The server has a MegaRAID SAS/SATA adapter card – actually a RAID controller – and two backplanes/enclosures, each with four 3.5" slots, but the card recognises those as a single enclosure with 8 slots. The MegaRAID card is administrated using a CLI tool called MegaCli. I’m not using its RAID features and always just create a dedicated “virtual disk”/“drive group” configuration for each disk.
The OS is running from an SSD, but all the actual data lives on a bunch of HDDs. Each of those disks is used as a whole device.
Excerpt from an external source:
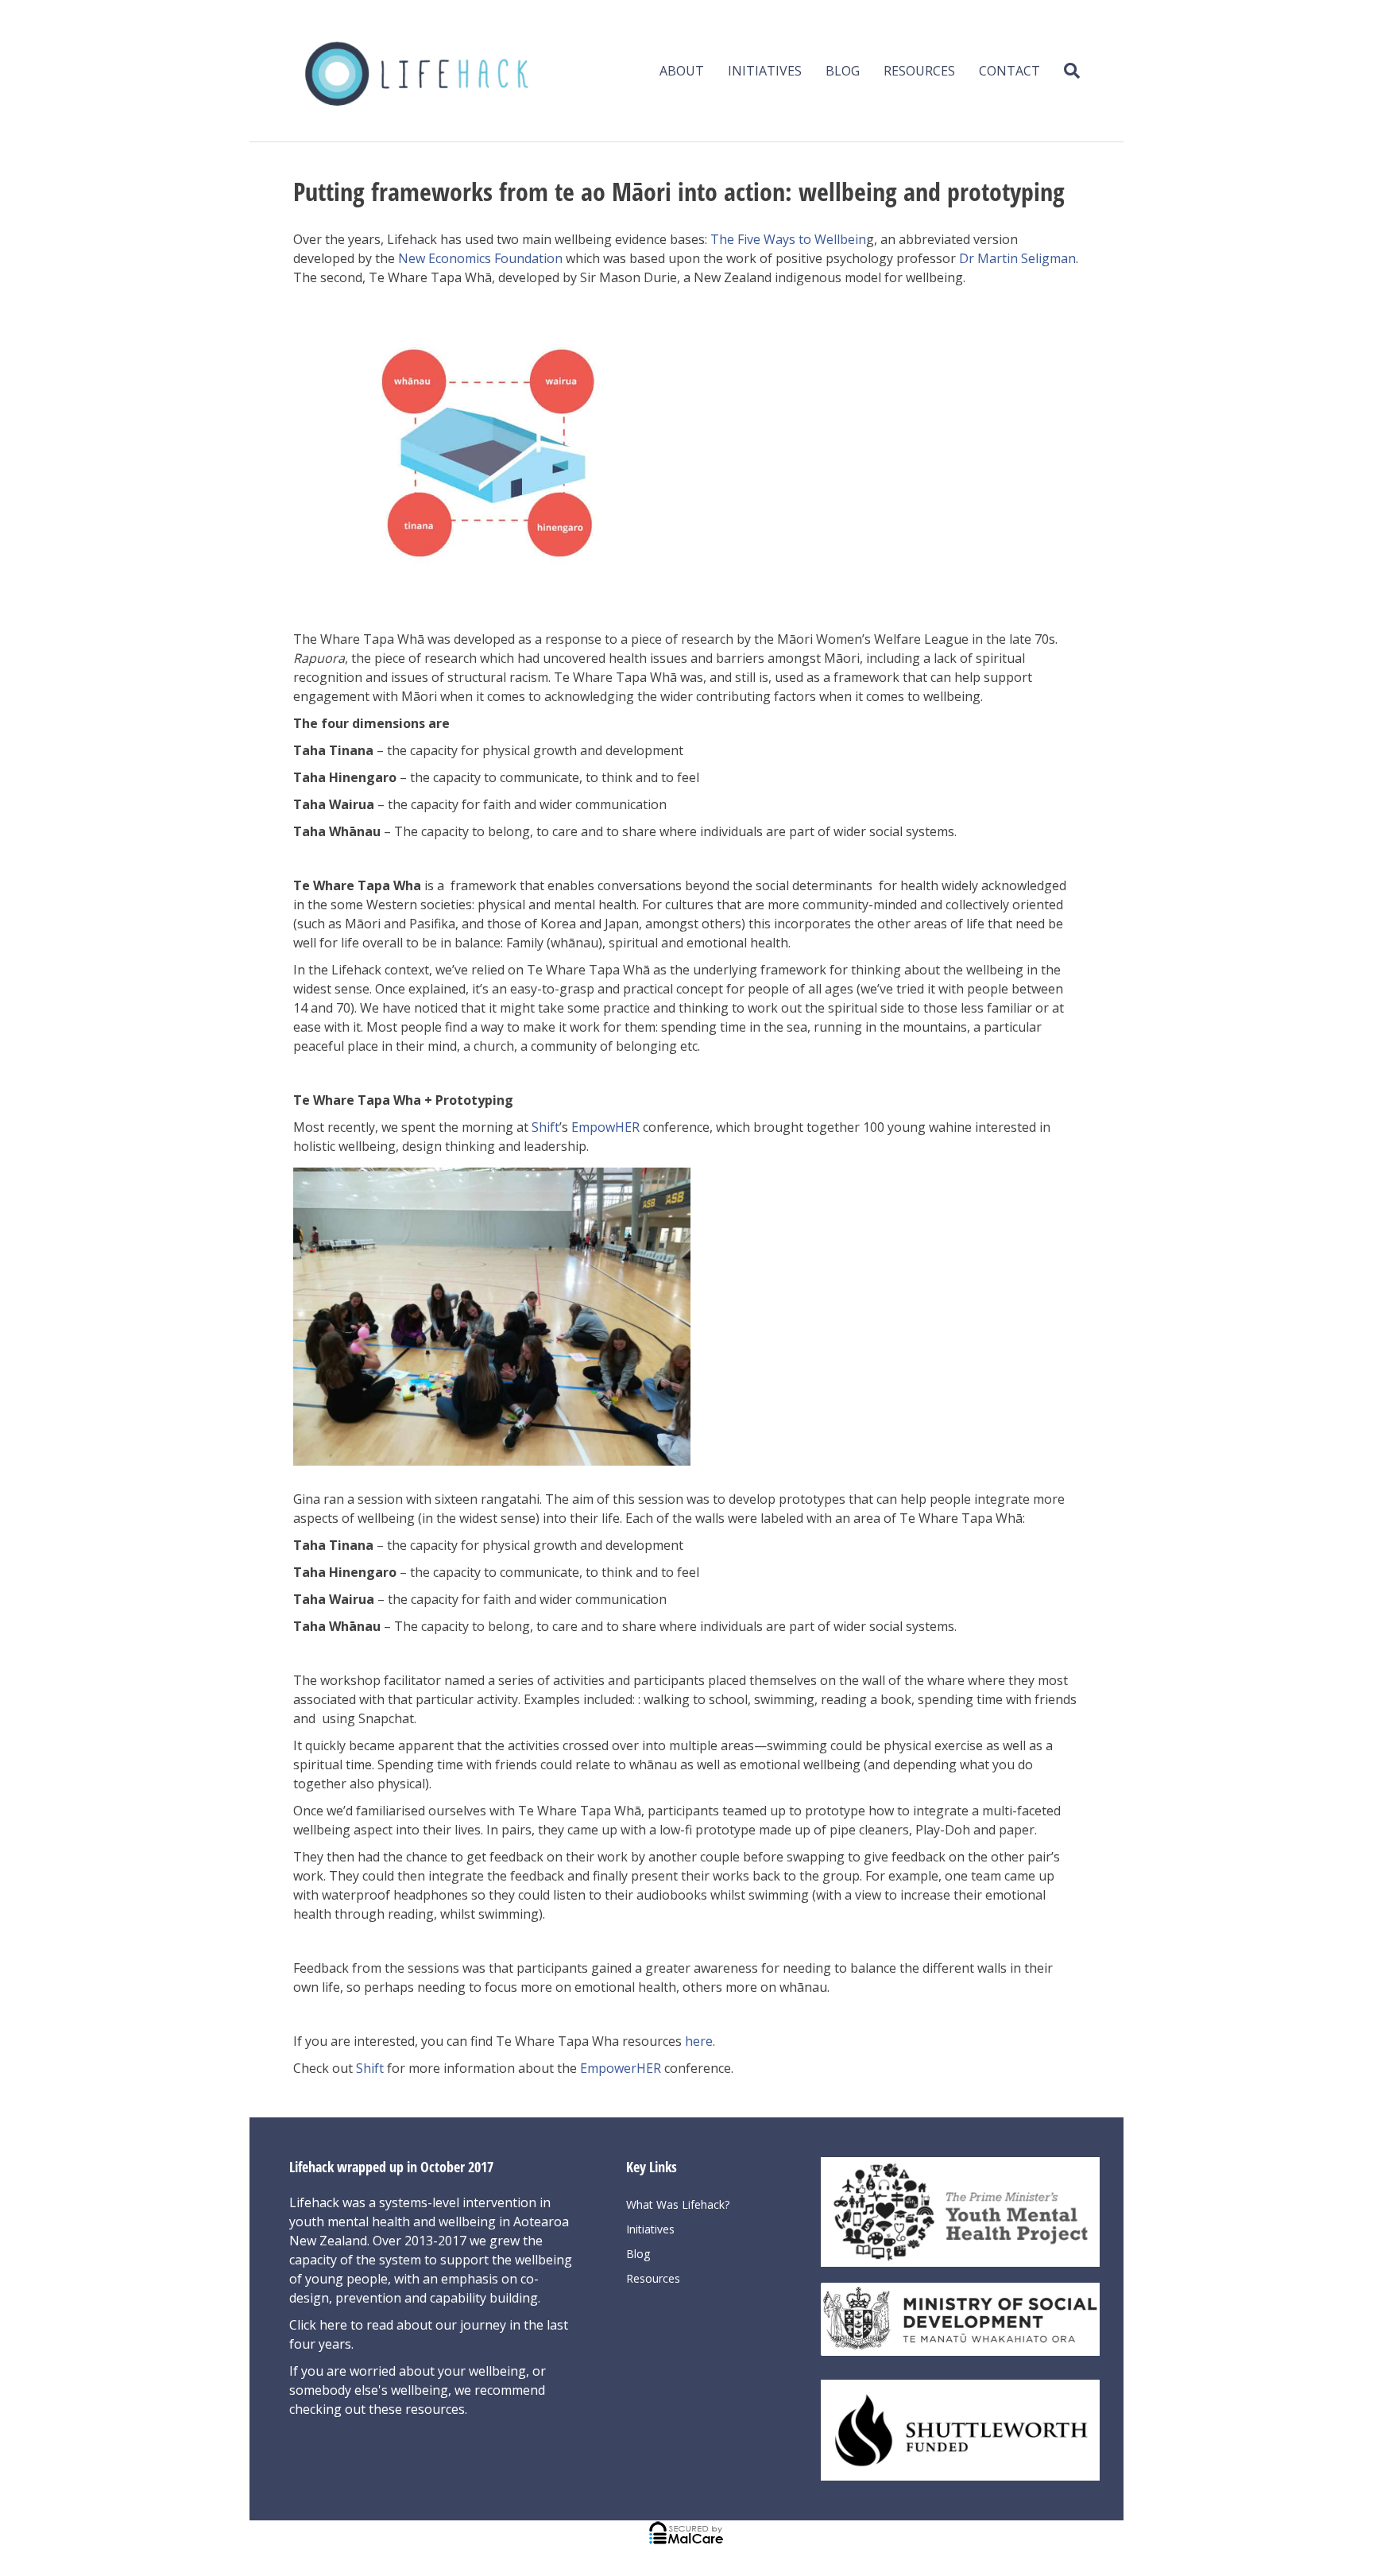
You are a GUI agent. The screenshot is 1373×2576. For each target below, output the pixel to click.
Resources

It’s LUKS-encrypted and the device-mapped LUKS volume is then added to a single btrfs filesystem, which is configured as a raid1.
I have it set up so the LUKS volumes are unlocked automatically on boot before the data btrfs is mounted. The device file names of the unlocked LUKS volumes are all based on UUIDs, so they’re stable.
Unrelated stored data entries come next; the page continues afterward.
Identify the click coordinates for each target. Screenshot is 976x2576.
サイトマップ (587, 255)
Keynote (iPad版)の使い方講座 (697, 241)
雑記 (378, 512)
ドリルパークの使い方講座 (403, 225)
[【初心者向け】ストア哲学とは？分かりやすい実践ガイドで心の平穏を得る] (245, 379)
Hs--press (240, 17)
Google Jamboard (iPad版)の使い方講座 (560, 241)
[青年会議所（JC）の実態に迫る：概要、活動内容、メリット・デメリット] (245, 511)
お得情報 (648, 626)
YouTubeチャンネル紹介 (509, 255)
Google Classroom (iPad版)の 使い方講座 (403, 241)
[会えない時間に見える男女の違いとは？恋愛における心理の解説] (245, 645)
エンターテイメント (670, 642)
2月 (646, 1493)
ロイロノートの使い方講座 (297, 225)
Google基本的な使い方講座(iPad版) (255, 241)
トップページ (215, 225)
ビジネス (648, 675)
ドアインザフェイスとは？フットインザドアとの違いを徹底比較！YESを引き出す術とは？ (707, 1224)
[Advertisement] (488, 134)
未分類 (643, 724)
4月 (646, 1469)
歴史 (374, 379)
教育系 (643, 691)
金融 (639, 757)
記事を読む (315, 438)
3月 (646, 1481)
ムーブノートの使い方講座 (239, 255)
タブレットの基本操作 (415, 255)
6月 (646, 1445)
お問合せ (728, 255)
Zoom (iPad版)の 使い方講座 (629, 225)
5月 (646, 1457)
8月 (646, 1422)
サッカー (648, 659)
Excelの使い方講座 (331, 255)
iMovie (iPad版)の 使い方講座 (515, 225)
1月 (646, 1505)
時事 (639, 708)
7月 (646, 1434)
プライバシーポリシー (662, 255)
There used to be 4 disks in the system and I recently added a fifth disk, set it up the same way with LUKS, added the device-mapped unlocked LUKS volume to the btrfs and started a balance operation. The balance took ~32hrs and at some point while it was running, one of the old disks disappeared from the system!
What I mean by that is:
- the device file
/dev/sdbwas gone, - the disk didn’t show up in the list of physical devices
MegaClispits out, MegaClioutputs the same kind of message for the disk’s slot as for an empty slot and finally- the orange fault indicator LED was on, next to the disk’s slot in the enclosure.
I thought the disk had completely died, for sure.
Nonetheless, the LUKS device didn’t disappear and the balance operation continued and – supposedly – “finished successfully”. So btrfs filesystem shownow lists 5 devices belonging to the filesystem, although btrfs stats does show an enormous number of write errors, though, which makes sense.
Against my expectations, I was actually able to revive and reintegrate the disk into the system, although it showed up with a new device file /dev/sdf. But the disk is obviously not backing the unlocked LUKS volume, which is now a sort of “ghost”, so now I’m a bit stuck, wondering what to do next.
- I don’t just want to reboot the system assuming that will fix it, because I might end up in a worse situation.
- I could unmount the btrfs filesystem, close all the LUKS volumes (or at least the “ghost” one), reopen them and then mount the FS again. That should work to get this “ghost” volume back into operation, but the FS would still be in an inconsistent state from when the disk was missing. Would a balance and/or scrub be enough to fix that?
- I could remove the LUKS volume for the missing/readded disk from the filesystem with
btrfs device remove, run another balance, meanwhile close the LUKS volume, reopen it so it actually connects to the disk, then re-add it to the btrfs and run another balance. That should work, I think, although it would take a long time. - There’s
btrfs replace, but I don’t know whether that would do the trick, since it needs both a source and a target device… and they’re the same in my case.
Does anyone have any tips or pointers on what to do next in this situation?